Refined products are supplied to the militias, as well as sold to local civilians. Several residents of Deir ez-Zor told Platts the fuel on offer ranges in price from $63/b for diesel and $104/b for gasoline in areas controlled by the US-backed Syrian Defense Forces and up to $125/b for diesel and $167/b for gasoline in areas controlled by the Syrian regime and Iranian proxies.
Platts assessed FOB Arab Gulf 10 ppm sulfur gasoil at $77.26/b and Arab Gulf 95 RON gasoline at $71.88/b on Monday’s Asian close.
According to sources in the region, the same militias also control at least three oil fields in Syria: the Al-Tayem field, which can produce between 2,000 to 4,000 b/d; the Ward field, which also produces 2,000 to 4,000 b/d; and the Al-Husaynan field, which pumps 2,000 b/d.
Analysts who closely watch the IRGC say that Iranian proxies maintain an extensive weapons smuggling system that could be used to facilitate oil trade to help fund their operations.
The militias are expected to be self-financing operations for the IRGC, but many of them, particularly in Syria, struggle with revenue generation, said Michael Knights, a senior fellow at the Washington Institute for Near East Policy, specializing in military and security affairs.
“Iran wants to tie Iran, Iraq, Syria and Lebanon into one sanctions-evasion and economic/energy cooperation bloc,” he said.
OIL NETWORKS
The convoys do not always operate with impunity, the sources in Anbar said, citing recent air strikes launched against some of the convoys by international coalition forces.
One attack on December 16 allegedly incinerated two tanker trucks in the Suwaya area of Deir ez-Zor when they entered from Iraq. Local journalists posted satellite photos purporting to show the air strike on Facebook.
Analysts said US forces would be unlikely to target IRGC-controlled oil convoys, or facilities without a request from Iraqi authorities, given that the US military mission there is primarily focused on countering the IS and training Iraqi counterparts.
“If such oil networks are ever hit in kinetic strikes, it would be by Israel or the US in retaliation for some future Iranian or militia action,” Knights said.
Afshon Ostovar, an assistant professor of national security affairs at the US Naval Postgraduate School who has written a book about the IRGC, said the US would view the illicit oil trade as “essentiallyan internal Iraq issue.”
The US maintains a military base with the Iraqi Armed Forces in Anbar’s Ayn al-Asad Airbase, about 100 miles (160 km) west of Baghdad, and Iraqi officials in late 2018 revealed two other US bases near the Syrian border in northern Rumana and Al-Rutbah.

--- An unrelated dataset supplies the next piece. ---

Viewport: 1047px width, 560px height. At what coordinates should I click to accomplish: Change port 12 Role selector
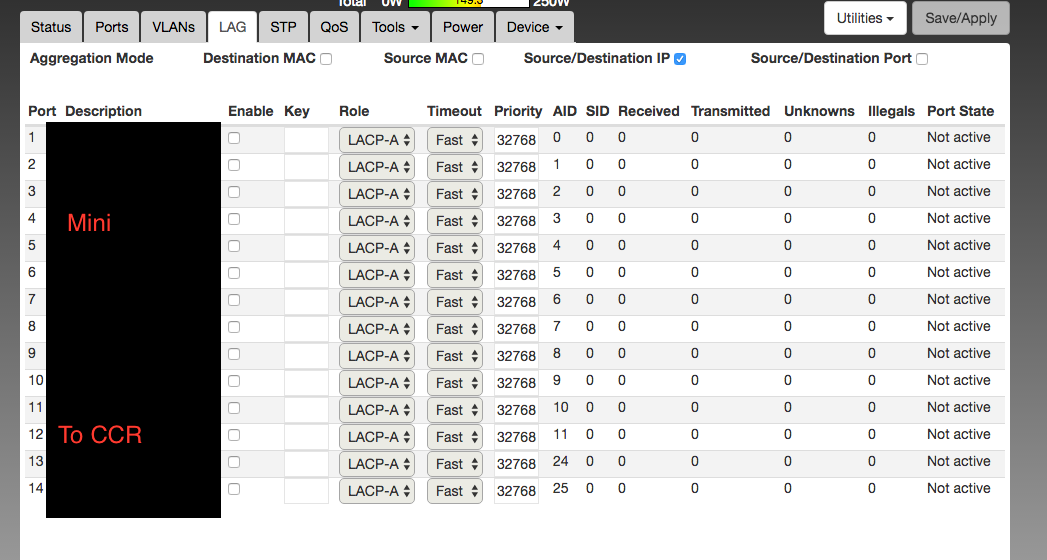376,437
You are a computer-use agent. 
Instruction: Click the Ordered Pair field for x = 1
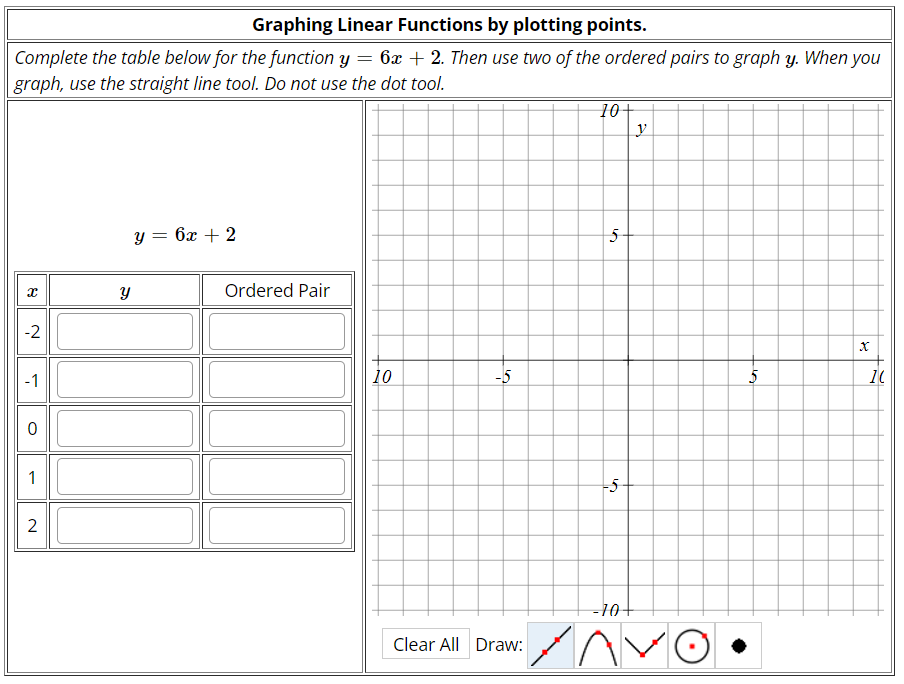[x=277, y=477]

The US is attempting to secure Syria’s oil sector, cement closer ties with Iraq and squeeze Iran. The Trump administration in April imposed sanctions on the IRGC and designated it a terrorist group, one of a series of sweeping measures the US has implemented to cut off funding to Iran’s government.
“Iraqis have paid a steep and bloody price for the malign influence of the Iranian regime,” David Schenker, the US’ assistant secretary of state for near eastern affairs, told reporters last week.